Le rapport se concentre particulièrement sur la santé mondiale, composante préventive centrale des dépenses de développement, pour illustrer le coût de ce déséquilibre. En 2024, les dépenses de défense des dix principaux pays de l'OCDE étaient 65 fois supérieures à leurs dépenses en santé mondiale. Malgré des preuves accablantes que des systèmes de santé solides sont l'un des investissements les plus efficaces pour prévenir l'instabilité, protéger le capital humain et renforcer la légitimité des États, la part des dépenses de santé dans le total des dépenses de développement de ces pays a diminué de près de 15% au cours de la dernière décennie. Le rapport analyse le rôle clé de la santé dans le cadre 3D : au niveau de la défense, la santé est un moyen de stabilisation et de prévention des conflits ; au niveau du développement, elle est une pierre angulaire de la prévention et de la résilience économique ; au niveau diplomatique, elle est un outil de soft power et d'influence stratégique. Il explore également le rôle potentiel de l'Allemagne, à travers son Zeitenwende 2.0, dans la santé mondiale préventive.

Sur le plan diplomatique, le rapport souligne qu'un sous-investissement affaiblit non seulement l'influence, mais aussi l'efficacité des dépenses de défense et de développement. Face à l'expansion de l'influence chinoise via des initiatives comme la Ceinture et la Route de la Santé, et aux efforts ciblés de la Russie pour consolider des alliances et saper la crédibilité occidentale, l'atrophie relative des capacités diplomatiques occidentales constitue un risque stratégique direct.

Sur la base de cette analyse, le rapport conclut qu'une sécurité durable nécessite un rééquilibrage des dépenses tridimensionnelles.
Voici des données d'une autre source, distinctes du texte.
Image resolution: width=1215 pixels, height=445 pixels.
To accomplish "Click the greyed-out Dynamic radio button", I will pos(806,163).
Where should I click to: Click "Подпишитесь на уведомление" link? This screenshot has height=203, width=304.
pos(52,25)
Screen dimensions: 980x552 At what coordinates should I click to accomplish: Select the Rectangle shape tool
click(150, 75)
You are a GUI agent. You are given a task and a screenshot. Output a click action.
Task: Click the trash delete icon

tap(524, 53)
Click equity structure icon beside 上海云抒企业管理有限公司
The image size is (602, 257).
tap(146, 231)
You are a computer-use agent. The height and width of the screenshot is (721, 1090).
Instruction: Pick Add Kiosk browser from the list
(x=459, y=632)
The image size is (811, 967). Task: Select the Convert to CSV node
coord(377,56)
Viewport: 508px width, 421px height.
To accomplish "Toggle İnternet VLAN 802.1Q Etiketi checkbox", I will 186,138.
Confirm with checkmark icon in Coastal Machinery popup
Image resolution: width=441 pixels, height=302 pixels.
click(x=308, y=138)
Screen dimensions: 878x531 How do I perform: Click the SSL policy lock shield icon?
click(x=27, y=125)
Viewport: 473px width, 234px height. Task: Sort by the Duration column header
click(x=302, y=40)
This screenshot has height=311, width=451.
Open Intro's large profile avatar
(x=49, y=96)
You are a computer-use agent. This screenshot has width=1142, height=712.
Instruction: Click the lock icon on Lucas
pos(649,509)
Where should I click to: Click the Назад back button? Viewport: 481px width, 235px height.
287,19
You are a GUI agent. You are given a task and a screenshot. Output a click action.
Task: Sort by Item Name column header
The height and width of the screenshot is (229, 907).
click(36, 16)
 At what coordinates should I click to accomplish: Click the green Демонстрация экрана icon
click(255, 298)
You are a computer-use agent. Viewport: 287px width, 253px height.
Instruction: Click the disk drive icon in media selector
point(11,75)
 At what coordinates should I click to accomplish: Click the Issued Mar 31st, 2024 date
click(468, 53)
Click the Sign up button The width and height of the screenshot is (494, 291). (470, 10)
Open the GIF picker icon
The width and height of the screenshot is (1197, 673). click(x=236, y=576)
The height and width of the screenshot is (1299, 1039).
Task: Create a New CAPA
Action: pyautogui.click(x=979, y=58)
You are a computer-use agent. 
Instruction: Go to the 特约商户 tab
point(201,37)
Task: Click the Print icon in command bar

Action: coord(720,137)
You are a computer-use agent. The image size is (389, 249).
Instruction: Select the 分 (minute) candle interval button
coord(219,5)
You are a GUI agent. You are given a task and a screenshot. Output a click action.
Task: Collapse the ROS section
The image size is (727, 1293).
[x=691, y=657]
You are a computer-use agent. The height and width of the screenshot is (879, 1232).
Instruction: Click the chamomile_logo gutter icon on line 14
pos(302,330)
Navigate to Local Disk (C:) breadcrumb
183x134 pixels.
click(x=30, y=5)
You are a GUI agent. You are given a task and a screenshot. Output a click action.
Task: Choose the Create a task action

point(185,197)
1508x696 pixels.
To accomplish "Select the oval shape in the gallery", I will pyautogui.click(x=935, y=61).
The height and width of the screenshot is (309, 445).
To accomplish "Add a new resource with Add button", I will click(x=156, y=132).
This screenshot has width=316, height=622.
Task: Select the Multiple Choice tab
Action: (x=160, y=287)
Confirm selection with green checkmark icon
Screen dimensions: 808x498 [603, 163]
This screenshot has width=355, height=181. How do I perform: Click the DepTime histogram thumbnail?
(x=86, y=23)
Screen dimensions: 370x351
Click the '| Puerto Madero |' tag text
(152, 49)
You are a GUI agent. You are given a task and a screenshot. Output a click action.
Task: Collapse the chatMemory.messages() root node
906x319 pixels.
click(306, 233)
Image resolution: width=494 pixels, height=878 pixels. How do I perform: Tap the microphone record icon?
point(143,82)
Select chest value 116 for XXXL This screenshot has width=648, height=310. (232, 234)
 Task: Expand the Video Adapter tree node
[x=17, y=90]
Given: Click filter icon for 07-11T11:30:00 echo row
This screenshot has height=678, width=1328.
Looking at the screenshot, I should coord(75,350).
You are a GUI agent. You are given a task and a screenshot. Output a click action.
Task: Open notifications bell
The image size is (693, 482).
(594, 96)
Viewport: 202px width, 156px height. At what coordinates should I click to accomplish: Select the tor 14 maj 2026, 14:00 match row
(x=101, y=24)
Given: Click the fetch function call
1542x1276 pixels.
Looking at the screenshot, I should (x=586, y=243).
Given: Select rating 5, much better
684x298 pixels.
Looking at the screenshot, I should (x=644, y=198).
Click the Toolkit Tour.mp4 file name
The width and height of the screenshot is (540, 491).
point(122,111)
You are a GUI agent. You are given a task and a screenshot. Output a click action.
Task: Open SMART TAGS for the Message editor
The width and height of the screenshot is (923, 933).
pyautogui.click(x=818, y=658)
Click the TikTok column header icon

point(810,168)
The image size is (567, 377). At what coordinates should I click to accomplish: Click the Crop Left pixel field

Il propose donc une série de recommandations politiques aux dix principaux pays de l'OCDE, incluant : lier proportionnellement les augmentations des dépenses de défense à des investissements en diplomatie et développement ; cibler l'allocation des dépenses de développement sur la base des risques ; reconstruire les capacités diplomatiques dans les régions où la compétition d'influence s'intensifie ; établir des mécanismes collectifs de déclenchement d'actions précoces pour coordonner des initiatives diplomatiques et de développement lorsque les indicateurs de vulnérabilité se détériorent ; améliorer l'efficacité de l'aide via des fonds communs ; stabiliser le financement de la santé mondiale ; étendre les programmes d'échange dette-santé ; et rendre les investissements préventifs politiquement durables en quantifiant le coût de l'inaction. La question stratégique centrale que le rapport pose finalement aux décideurs politiques n'est pas de savoir s'il faut investir dans la défense, mais plutôt si l'expansion de la défense au détriment du développement et de la diplomatie affaiblit la capacité à prévenir les crises futures.